In the teachings of Jesus, we see the essence of natural religion.
Unfortunately, soon after Jesus’ lifetime, a man named Paul of Tarsus began proclaiming a very different message. Paul never claimed to have seen or heard Jesus during Jesus’ lifetime, but claimed that Jesus had appeared later to Paul in some kind of vision after the death of Jesus. Paul began preaching that Jesus “was in the form of God, . . . . but emptied himself, taking the form of a servant, being born in the likeness of men. And being found in human form, he humbled himself and became obedient unto death, even death of the cross” (Philippians 2:6-7).
Paul viewed the crucifixion of Jesus as a sacrifice to God to atone for the sins of humankind. Paul wrote, “But God shows his love for us in that while we were yet sinners Christ (Jesus) died for us. Since therefore we are now justified by his blood, much more shall we be saved from the wrath of God” (Romans 5:8-9). According to Jesus, we are forgiven by God if we repent of our sins and we are willing to forgive others who sin against us, but Paul taught that Jesus had to die as a human sacrifice to obtain God’s forgiveness and save us “from the wrath of God.” Paul’s teaching, or “gospel,” was very different from Jesus’ gospel.
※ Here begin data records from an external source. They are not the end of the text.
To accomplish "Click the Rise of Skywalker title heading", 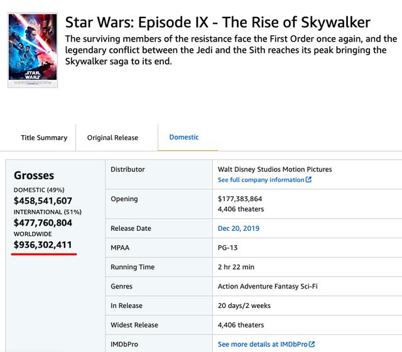I will [217, 23].
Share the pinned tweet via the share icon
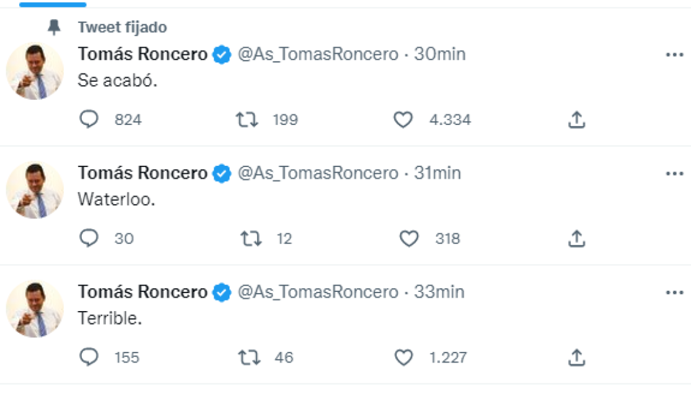Screen dimensions: 691x394 click(x=576, y=119)
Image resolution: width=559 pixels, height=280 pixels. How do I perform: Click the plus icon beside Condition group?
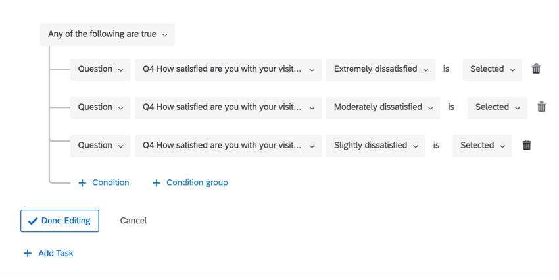(157, 183)
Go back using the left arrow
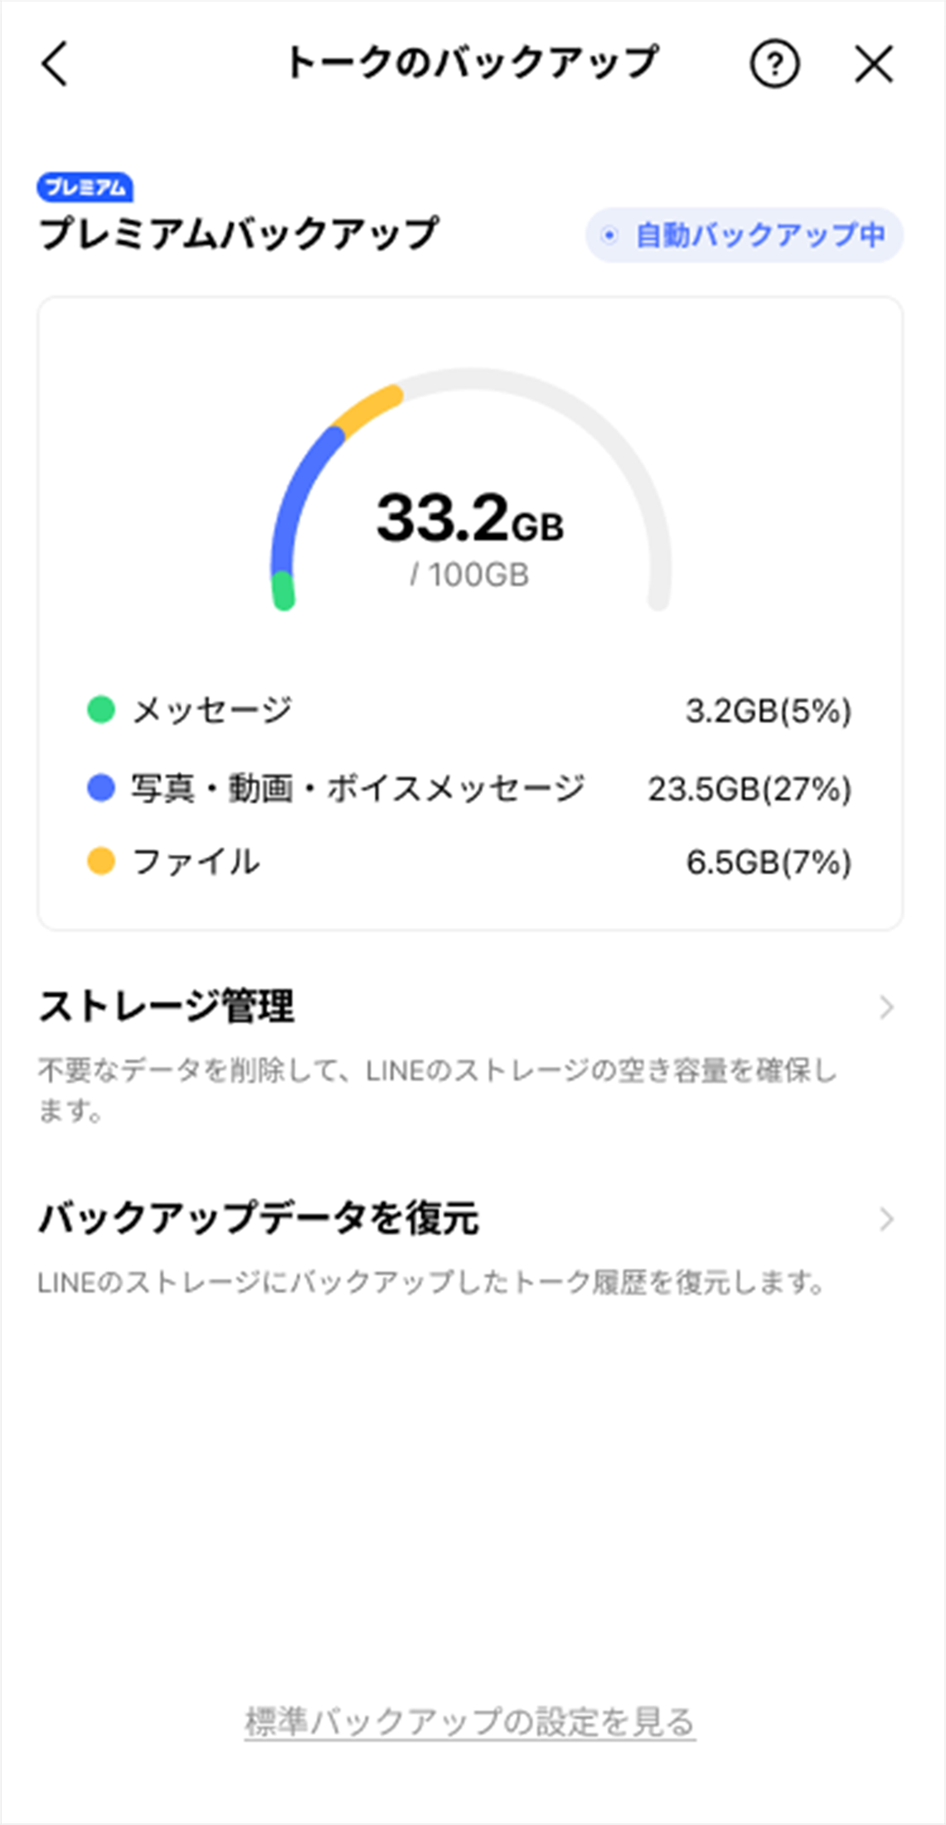The width and height of the screenshot is (946, 1825). (56, 64)
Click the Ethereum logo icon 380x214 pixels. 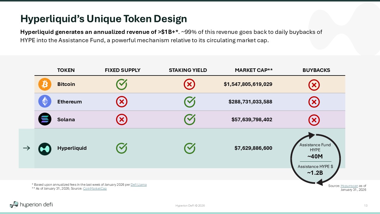[45, 102]
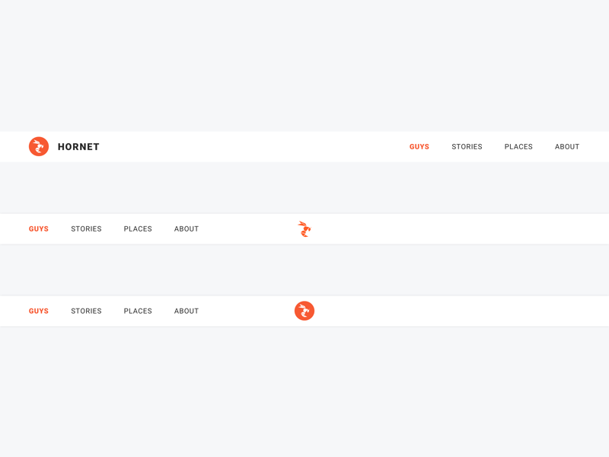Click the circular Hornet logo in the top bar
The image size is (609, 457).
click(x=38, y=146)
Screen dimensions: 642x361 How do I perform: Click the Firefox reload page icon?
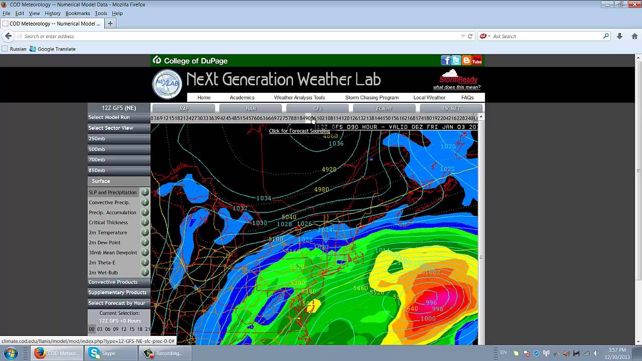[x=470, y=36]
Paul claimed that his “gospel” was revealed directly to Paul by Jesus after the death of Jesus. Paul wrote, “For I would have you know, brethren, that the gospel which was preached by me is not man’s gospel. For I did not receive it from man, nor was I taught it, but it came through a revelation of Jesus Christ” (Galatians 1:11-12).
It is clear that Paul replaced Jesus’ natural religion with a so-called “revealed” religion. In all of his letters found in the New Testament, Paul never quotes the teachings of Jesus. Jesus’ gospel calling for people to repent of their failures to love, and to forgive each other, was replaced with Paul’s “gospel” of blood sacrifice to appease an angry God. A series of church councils in the fourth century compounded the errors of Paul by making Jesus equal to God and institutionalizing Paul’s “substitutionary theory” of atonement.
In the seventeenth century, in England, a movement called “deism” began in opposition to the doctrines that had been adopted by the church after the time of Jesus. The deists opposed the doctrines of original sin, the virgin birth and divinity of Jesus, the “trinity” of God, blood atonement by the death of Jesus, and “hell” as a place of unending torture. The deists viewed so-called “miracles” as unverifiable, and they viewed so-called “supernatural revelation of truth” as unnecessary.
The deists believed in natural religion rather than revealed religion. Most of the deists viewed themselves as “Christians” who were seeking to return to the natural religion taught by a man named Jesus. The words “deism” and “deist” come from the Latin word “Deus” which means “God.” Deists believe in one God and they view Jesus as simply a human being. Christian Deists view Jesus as a great teacher of deism.